Sargasses

Etat de la situation, présenté lors d'une réunion le 6 mai 2026 entre la Collectivité et les services de l'Etat, en présence de référents de quartiers
Les sargasses sont des algues brunes flottantes naturellement présentes dans l’Atlantique. Depuis 2011, les échouements massifs dans les Caraïbes sont devenus beaucoup plus fréquents et importants. Contrairement à une idée reçue, ce phénomène ne s’explique pas uniquement par la pollution en Amazonie ou les feux de forêt en Afrique. Les scientifiques évoquent plusieurs facteurs combinés : évolution des courants océaniques, hausse de la température de l’eau, apports en nutriments issus des grands fleuves (notamment l’Amazone), conditions météorologiques et circulation des vents. Depuis 2011, une vaste zone de prolifération de sargasses s’est développée dans l’Atlantique tropical, au sud de la mer des Sargasses historique. Cette nouvelle ceinture de sargasses traverse désormais l’Atlantique d’est en ouest et touche régulièrement les Caraïbes, avec des volumes en augmentation certaines années.
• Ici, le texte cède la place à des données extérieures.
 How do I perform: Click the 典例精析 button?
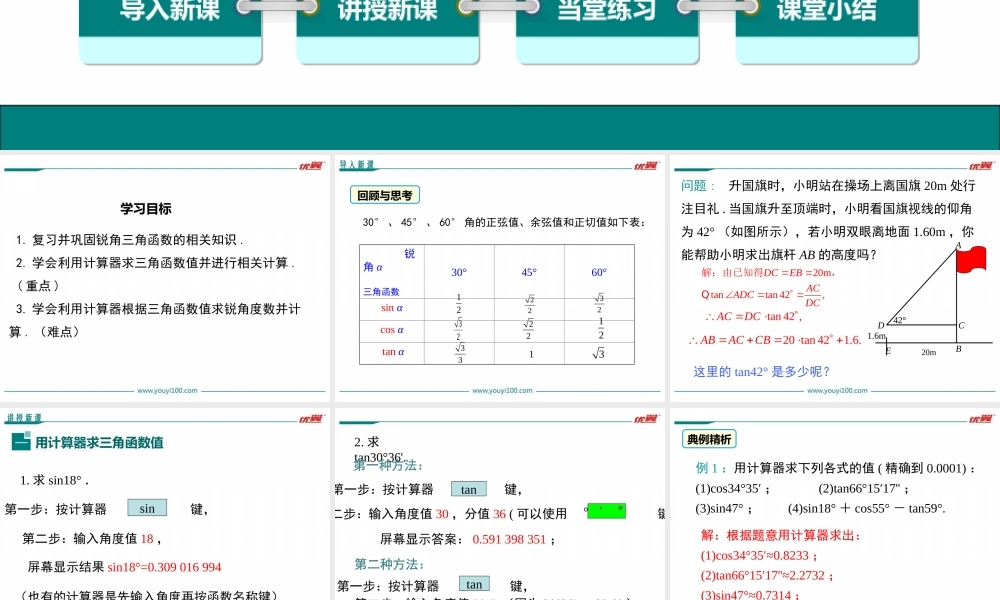(710, 438)
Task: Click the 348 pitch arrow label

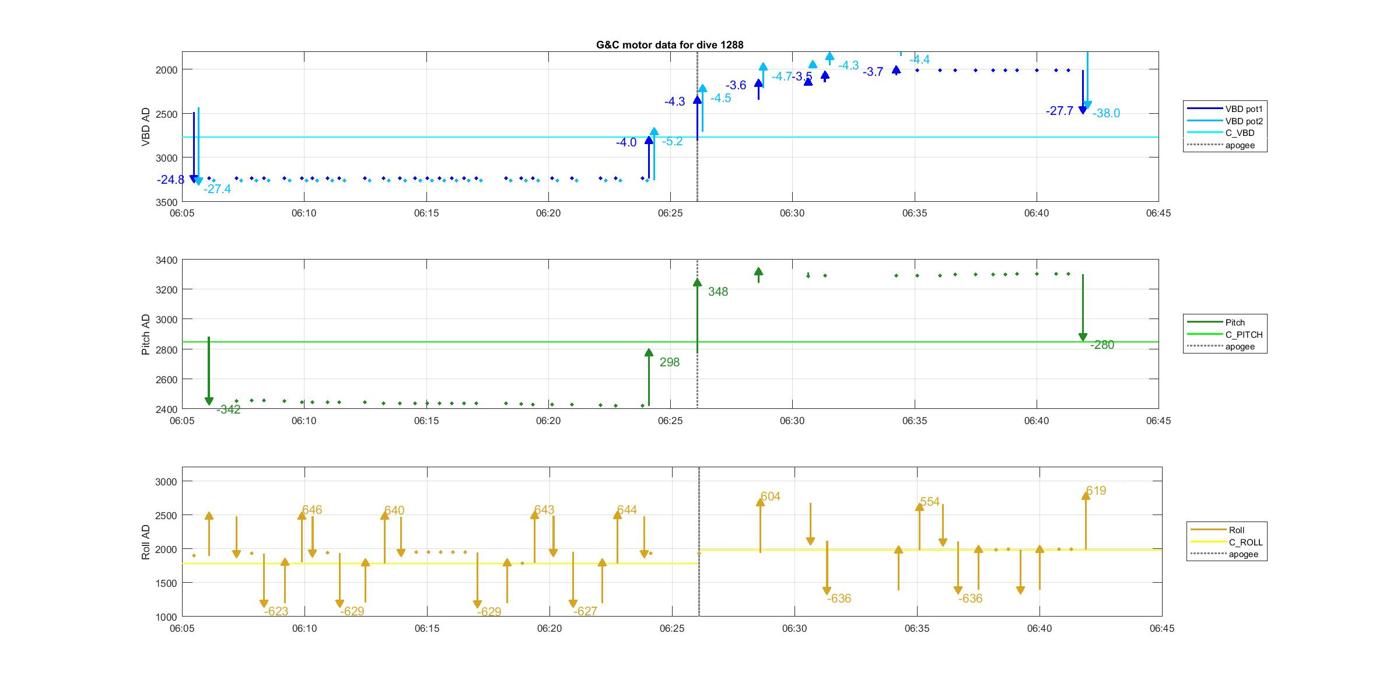Action: pyautogui.click(x=718, y=292)
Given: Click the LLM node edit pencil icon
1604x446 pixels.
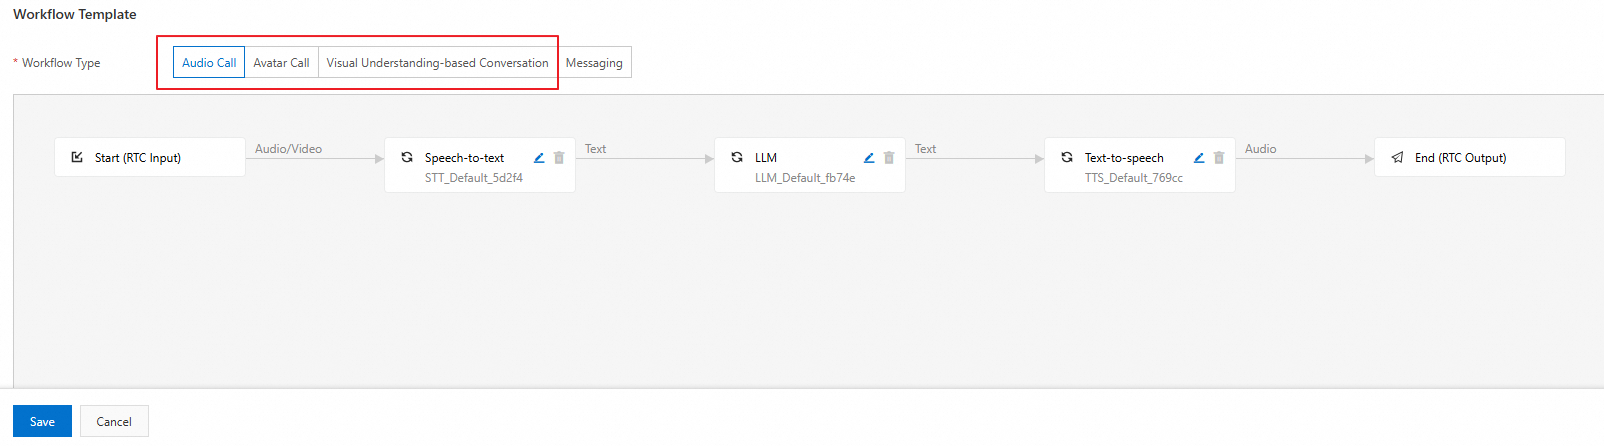Looking at the screenshot, I should [869, 158].
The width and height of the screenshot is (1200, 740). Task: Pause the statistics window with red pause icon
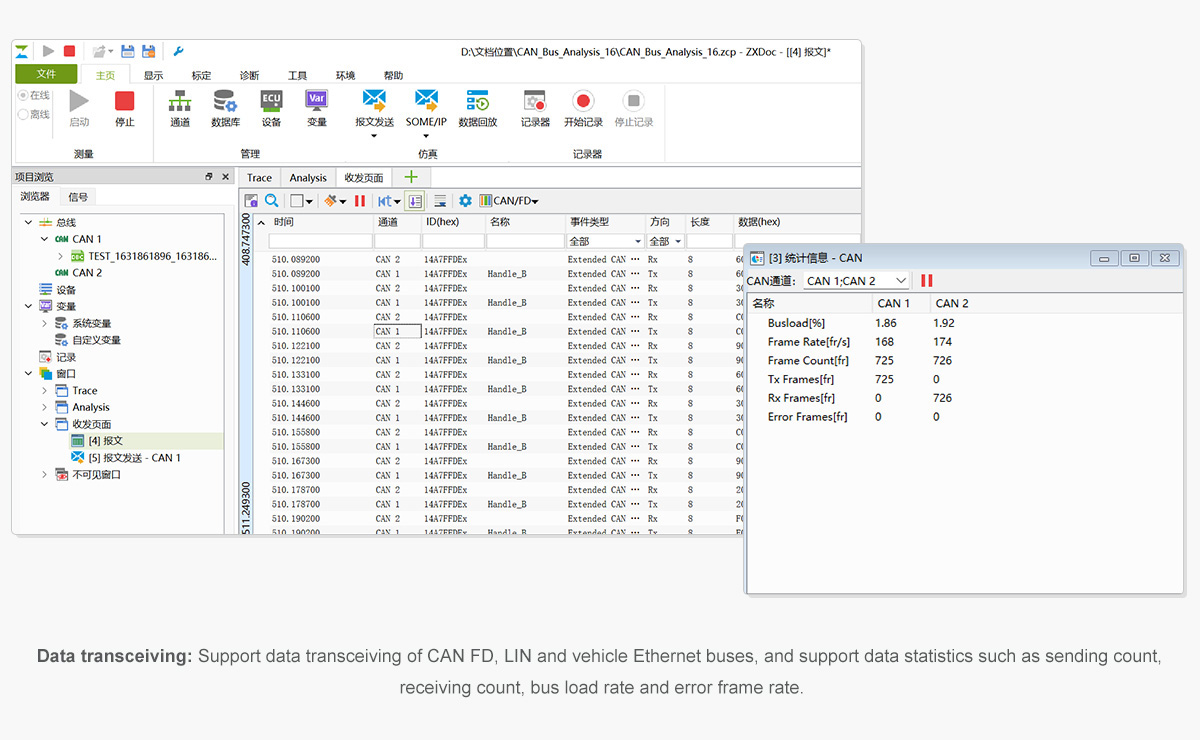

Autre idée reçue : nous ne sommes pas face à un futur scandale sanitaire comparable à celui de la chlordécone. Les sargasses sont globalement peu dangereuses lorsqu’elles flottent en mer, même si certaines personnes signalent des irritations cutanées ou des sensations comparables à des piqûres de méduses. Le principal risque apparaît lorsqu’elles échouent et commencent à se décomposer. Elles dégagent alors notamment du sulfure d’hydrogène (H2S) et de l’ammoniac (NH3). Ces gaz peuvent provoquer des maux de tête, irritations, nausées ou troubles respiratoires, surtout en cas d’exposition prolongée ou à proximité immédiate des zones d’échouement. Leur concentration diminue rapidement lorsqu’on s’éloigne, mais la répétition et la durée d’exposition constituent les principaux facteurs de risque. La Collectivité de Saint-Barthélemy a mis en place un réseau de mesure et d’analyse en temps réel des gaz liés aux sargasses et travaille avec Madininair à l'élaboration d'une carte permettant l'accès à ces informations pour le public. Sujet déjà mentionné il y a plusieurs mois, date de mise en ligne non disponible à ce stade.
D’après les services de l’État, la Collectivité de Saint-Barthélemy est particulièrement mobilisée sur ce sujet. La stratégie actuelle repose sur trois niveaux d’action. Objectif principal : éviter les échouements et traiter les sargasses le plus possible en mer.
Niveau 1 : intervention en mer Dévier ou récupérer les sargasses avant leur arrivée sur les côtes, Rejet en mer ou expédition hors de Saint-Barthélemy, en raison des contraintes foncières locales, Projet de mobilisation d’une barge dédiée Soutien par la Collectivité au rôle des pêcheurs dans la détection et l’intervention, Test de nouveaux dispositifs de collecte (houle).
Niveau 2 : protection des zones les plus exposées Les quatre secteurs actuellement les plus concernés sont Anse des Cayes, Marigot, Grand Culde-Sac et Petit Cul-de-Sac. Des barrages flottants doivent être expérimentés. Le premier dispositif est prévu à Marigot à partir d’août 2026. Leur mise en œuvre reste techniquement complexe, avec un objectif initial d’apprentissage avant un éventuel déploiement sur d’autres sites.
Niveau 3 : ramassage des sargasses échouées Le volume ramassé à Saint-Barthélemy aurait augmenté d’environ 40 % en trois ans. Cette solution reste la moins satisfaisante : elle peut fragiliser les plages, elle pose des difficultés de stockage, elle génère des nuisances (gaz, pollution potentielle des sols). Les sargasses sont ensuite évacuées par barge, soit en mer soit sur terre dans d'autres îles. Le frein actuel à la résorption du stock serait la possibilité de mobiliser des barges pour l'évacuer. Une dépollution du site et la construction d'une zone de stockage protégé seraient également prévues, mais sans précision à ce stade.
D'une manière générale, la mise en oeuvre de ces mesures est ralentie par les délais de mise en concurrence et de passation des marchés nécessaires. Une reconnaissance par l'Etat du statut d'urgence, qui pourrait permettre de s'affranchir de ces contraintes, est demandée par plusieurs élus présents.